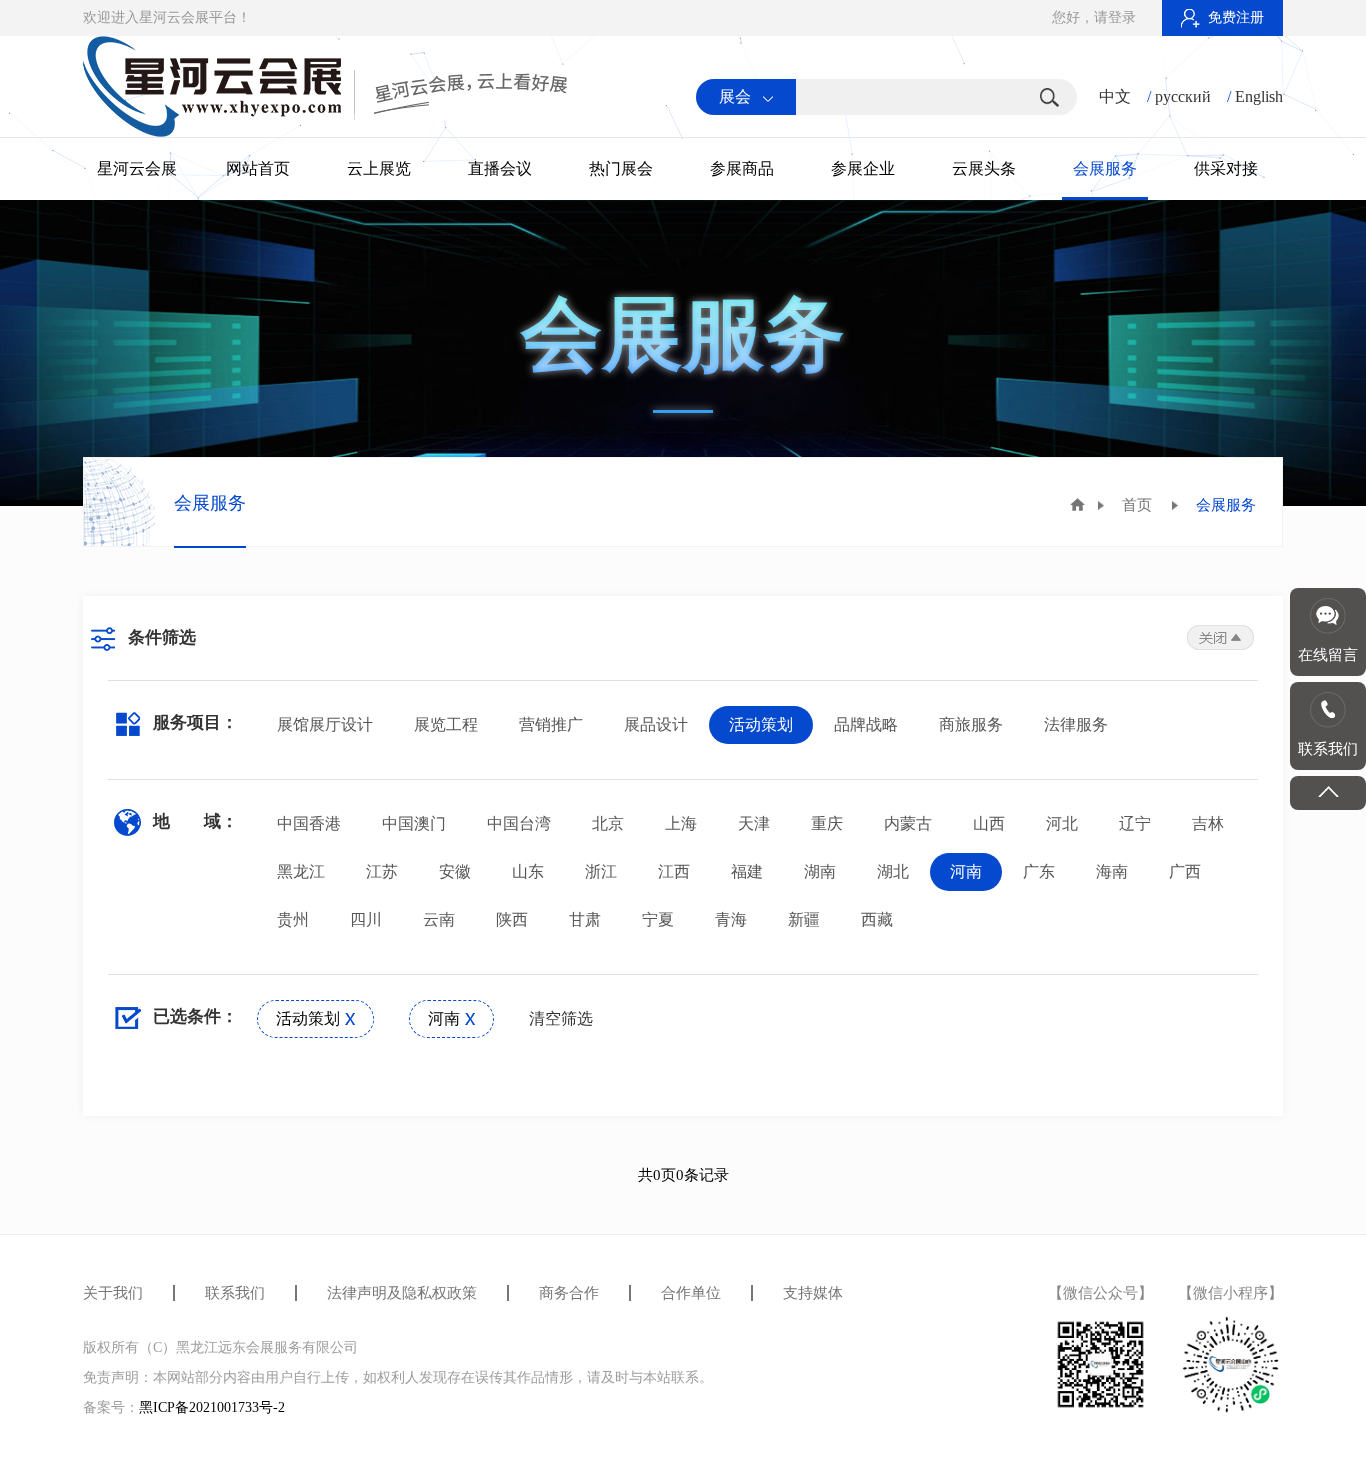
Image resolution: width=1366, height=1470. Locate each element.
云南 (439, 919)
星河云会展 (137, 168)
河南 (966, 871)
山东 (528, 871)
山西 (989, 823)
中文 (1115, 96)
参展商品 (742, 168)
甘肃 (585, 919)
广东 (1039, 871)
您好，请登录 (1094, 17)
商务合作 (569, 1293)
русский (1183, 96)
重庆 (827, 823)
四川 (366, 919)
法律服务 (1076, 724)
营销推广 (551, 724)
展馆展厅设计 (325, 724)
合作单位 (691, 1293)
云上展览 (379, 168)
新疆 (804, 919)
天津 (754, 823)
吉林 (1208, 823)
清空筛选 (561, 1018)
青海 (731, 919)
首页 (1137, 505)
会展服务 (1105, 168)
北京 (608, 823)
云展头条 (984, 168)
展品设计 (656, 724)
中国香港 (309, 823)
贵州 (293, 919)
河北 (1062, 823)
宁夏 (658, 919)
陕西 (512, 919)
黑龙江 (301, 871)
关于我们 (113, 1293)
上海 (681, 823)
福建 (747, 871)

==============================

» About this task
Everything in the data above gets copied exactly. Only the pictures are skipped.

» Written solution
Image resolution: width=1366, height=1470. Locate each element.
云南 (439, 919)
星河云会展 (137, 168)
河南 (966, 871)
山东 (528, 871)
山西 (989, 823)
中文 (1115, 96)
参展商品 (742, 168)
甘肃 (585, 919)
广东 (1039, 871)
您好，请登录 (1094, 17)
商务合作 (569, 1293)
русский (1183, 96)
重庆 (827, 823)
四川 (366, 919)
法律服务 (1076, 724)
营销推广 (551, 724)
展馆展厅设计 (325, 724)
合作单位 (691, 1293)
云上展览 (379, 168)
新疆 (804, 919)
天津 (754, 823)
吉林 (1208, 823)
清空筛选 (561, 1018)
青海 (731, 919)
首页 (1137, 505)
会展服务 (1105, 168)
北京 (608, 823)
云展头条 (984, 168)
展品设计 (656, 724)
中国香港 (309, 823)
贵州 (293, 919)
河北 (1062, 823)
宁夏 (658, 919)
陕西 (512, 919)
黑龙江 (301, 871)
关于我们 (113, 1293)
上海 (681, 823)
福建 (747, 871)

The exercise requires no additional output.